Update the records starting at the line containing "You are a computer-use agent. The image size is (783, 424)." and ending at the line containing "Where should I": replace "playlist" with "album", keep everything else the same, and give back only those lines.
═══
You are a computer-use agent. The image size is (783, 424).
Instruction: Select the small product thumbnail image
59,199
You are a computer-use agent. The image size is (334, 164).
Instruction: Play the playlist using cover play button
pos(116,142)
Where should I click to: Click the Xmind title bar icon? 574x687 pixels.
═══
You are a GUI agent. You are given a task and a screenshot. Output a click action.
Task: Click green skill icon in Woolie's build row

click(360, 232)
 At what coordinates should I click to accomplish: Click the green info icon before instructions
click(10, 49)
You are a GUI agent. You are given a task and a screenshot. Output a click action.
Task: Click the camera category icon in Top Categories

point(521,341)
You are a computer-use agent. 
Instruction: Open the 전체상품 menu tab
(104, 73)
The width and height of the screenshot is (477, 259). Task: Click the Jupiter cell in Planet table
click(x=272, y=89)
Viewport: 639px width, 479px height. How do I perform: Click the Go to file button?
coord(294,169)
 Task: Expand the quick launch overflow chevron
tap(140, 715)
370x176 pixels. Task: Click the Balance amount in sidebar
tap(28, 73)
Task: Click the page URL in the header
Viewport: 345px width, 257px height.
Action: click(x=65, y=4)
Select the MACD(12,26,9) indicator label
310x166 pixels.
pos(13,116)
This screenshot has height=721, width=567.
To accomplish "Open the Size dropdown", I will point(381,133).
═══
- **FINISHED TASK**:
You are a computer-use agent. The image size is (783, 424).
Instruction: Select the small product thumbnail image
59,199
You are a computer-use agent. The image size is (334, 164).
Instruction: Play the album using cover play button
pos(116,142)
Where should I click to: Click the Xmind title bar icon? 574x687 pixels.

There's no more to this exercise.